U.S. President Donald Trump’s administration informed Congress Wednesday that it plans to move forward with a sale of fighter jets to Bahrain that had been held up last year because of human rights concerns.
The deal would allow Bahrain to buy 19 F-16 jets from Lockheed Martin for more than $4 billion.
Wednesday’s notification sets off a review process during which lawmakers can ask for more information or raise any concerns. Trump’s Republican Party controls both houses of Congress.
Former President Barack Obama’s administration had stopped the sale, saying Bahrain first needed to address rights concerns such as crackdowns on opposition groups.
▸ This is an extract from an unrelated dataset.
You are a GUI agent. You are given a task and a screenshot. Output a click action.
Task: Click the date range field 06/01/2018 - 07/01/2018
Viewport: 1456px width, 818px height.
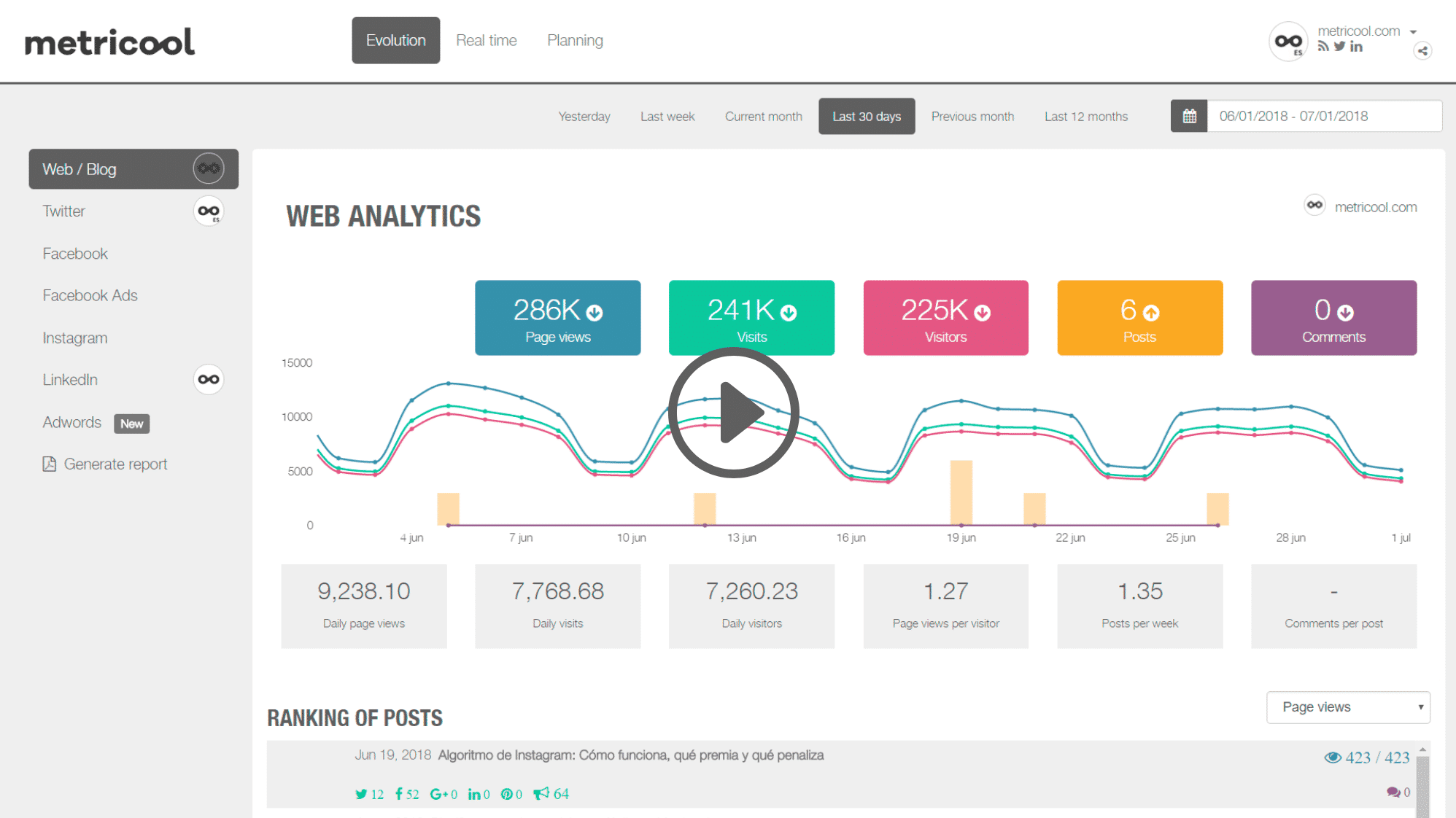(x=1294, y=115)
Senate Foreign Relations Committee chairman Bob Corker said Wednesday that such conditions were “unprecedented and counterproductive,” as he praised the decision to move forward with the sale.
“There are more effective ways to seek changes in partner policies than publicly conditioning weapons transfers in this manner,” Corker said in a statement.
Rights group Amnesty International objects to the sale, citing a number of concerns about Bahrain’s actions, including its participation in the Saudi-led coalition conducting airstrikes in the conflict in Yemen. The group also cited Trump’s executive order suspending refugee admissions to the U.S.
“It is particularly galling to arm these governments while simultaneously barring those fleeing violence entrance to the U.S.,” said Sunjeev Bery, Amnesty International USA’s Middle East Advocacy Director. “These deals place the U.S. at risk of being complicit in war crimes, and discourage other countries, like Saudi Arabia, from addressing their own human rights records.”